- OBJECTIFS -
A - Recopiez à l'identique le passage du texte sur Miguel Almereyda qui va de "A 16 ans, Miguel" jusqu'à "dans le sadisme.".
B - Relevez, dans le texte sur Miguel Almereyda, toutes les composantes politiques que rassemble l'Association internationale antimilitariste.
C - Reprenez le texte sur Miguel Almereyda là où il s'interrompt et poursuivez-en la rédaction.

- PASSAGE EXTRAIT -
MOLCER 6, Roger Revuz
Ce livre raconte la courte vie de Eugène Bonaventure  Vigo dit Miguel Almereyda qui figurait en tête des principaux révolutionnaires dans la liste établie par la Sûreté en 1911. 
A 16 ans, Miguel Almereyda se retrouve en prison à la Petite Roquette pour un menu larcin. A Paris, cette prison abrite les jeunes de 16 à 21 ans, elle est surnommée « l’enfer des gosses ». Il leur est interdit de parler sous peine d’être brutalisés par les gardiens dont beaucoup excellent dans le sadisme.
A sa sortie de prison il rejoint les anarchistes où son souci d’élégance détonne un peu dans le milieu.  En 1901 il publie son premier article dans Le Libertaire, un des principaux organes de la galaxie anarchiste de l’époque. Il participe à la création de l’Association internationale antimilitariste (AIA) qui rassemble des anarchistes, des syndicalistes et des socialistes blanquistes, une minorité du Parti socialiste unifié (SFIO) dont le leader est Gustave Hervé. La propagande antimilitariste dénonce l’utilisation de l’armée pour réprimer les grèves et appelle les jeunes conscrits à refuser de tirer sur les grévistes.

- DONNÉES FOURNIES -
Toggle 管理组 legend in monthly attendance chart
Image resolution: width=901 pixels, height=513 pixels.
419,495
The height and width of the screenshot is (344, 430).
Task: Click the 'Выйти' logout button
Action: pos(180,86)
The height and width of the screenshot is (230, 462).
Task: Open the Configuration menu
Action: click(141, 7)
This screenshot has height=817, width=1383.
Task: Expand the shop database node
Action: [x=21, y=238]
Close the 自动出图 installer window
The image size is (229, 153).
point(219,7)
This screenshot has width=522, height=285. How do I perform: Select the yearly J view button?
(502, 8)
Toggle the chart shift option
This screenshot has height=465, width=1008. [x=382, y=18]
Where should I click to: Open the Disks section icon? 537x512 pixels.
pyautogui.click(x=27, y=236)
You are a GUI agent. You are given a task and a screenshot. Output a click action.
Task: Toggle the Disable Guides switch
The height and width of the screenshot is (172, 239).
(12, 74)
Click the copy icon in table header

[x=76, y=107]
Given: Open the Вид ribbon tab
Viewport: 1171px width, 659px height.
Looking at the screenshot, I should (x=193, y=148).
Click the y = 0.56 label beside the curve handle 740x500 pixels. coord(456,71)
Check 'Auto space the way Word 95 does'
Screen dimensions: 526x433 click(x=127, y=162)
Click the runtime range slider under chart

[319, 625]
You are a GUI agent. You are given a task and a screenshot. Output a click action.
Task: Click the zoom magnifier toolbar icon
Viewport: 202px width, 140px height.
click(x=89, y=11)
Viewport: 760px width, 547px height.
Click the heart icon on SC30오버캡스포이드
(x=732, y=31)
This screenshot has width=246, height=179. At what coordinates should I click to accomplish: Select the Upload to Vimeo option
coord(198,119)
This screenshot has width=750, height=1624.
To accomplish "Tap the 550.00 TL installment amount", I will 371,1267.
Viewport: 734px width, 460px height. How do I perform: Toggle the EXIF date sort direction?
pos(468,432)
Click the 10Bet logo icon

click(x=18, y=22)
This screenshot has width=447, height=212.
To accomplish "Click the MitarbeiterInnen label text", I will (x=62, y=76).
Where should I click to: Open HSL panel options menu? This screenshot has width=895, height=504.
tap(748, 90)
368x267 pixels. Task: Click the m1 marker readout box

- RÉPONSES PAR TÂCHE -
A -
A 16 ans, Miguel Almereyda se retrouve en prison à la Petite Roquette pour un menu larcin. A Paris, cette prison abrite les jeunes de 16 à 21 ans, elle est surnommée « l’enfer des gosses ». Il leur est interdit de parler sous peine d’être brutalisés par les gardiens dont beaucoup excellent dans le sadisme.

B -
- les anarchistes
- les syndicalistes
- les socialistes blanquistes

C -
C’est à l’occasion d’un de ses multiples séjours en prison que Almereyda rencontre Gustave Hervé, lui aussi fréquemment incarcéré pour délit de presse.   Gustave Hervé propose à Almereyda la création d’un hebdomadaire dont il veut faire « l’organe des socialistes unifiés [le PSU/SFIO] qui déplorent de voir leur parti devenir de plus en plus un parti d’action électorale et parlementaire ». La Guerre sociale sort en décembre   1906 et acquiert très vite un fidèle lectorat ouvrier anarchiste et socialiste.  Almereyda excelle dans la « titraille », les titres accrocheurs soutenant les grèves et dénonçant les brutalités policières. Cependant le journal ne fait pas l’unanimité dans le milieu militant car certains sont rebutés par son ton « braillard » ou « gueulard ».
 A cette époque la principale organisation d’extrême-droite, l’Action Française dirigée par Léon Daudet et Charles Maurras, fait régner la terreur au Quartier latin avec sa milice des Camelots du roi où elle sabote les cours des professeurs libéraux et fait le coup de poing contre les militants d’extrême-gauche. Mais à la prison de la Santé dont le régime est relativement libéral, anarchistes et camelots du roi entretiennent de façon étonnante des rapports cordiaux. C’est, explique Anne Steiner, que les chefs de l’Action française « voudraient élargir leur audience dans le prolétariat et comptent bien utiliser à leur profit la haine du régime bourgeois et l’ardeur combative des jeunes révolutionnaires. »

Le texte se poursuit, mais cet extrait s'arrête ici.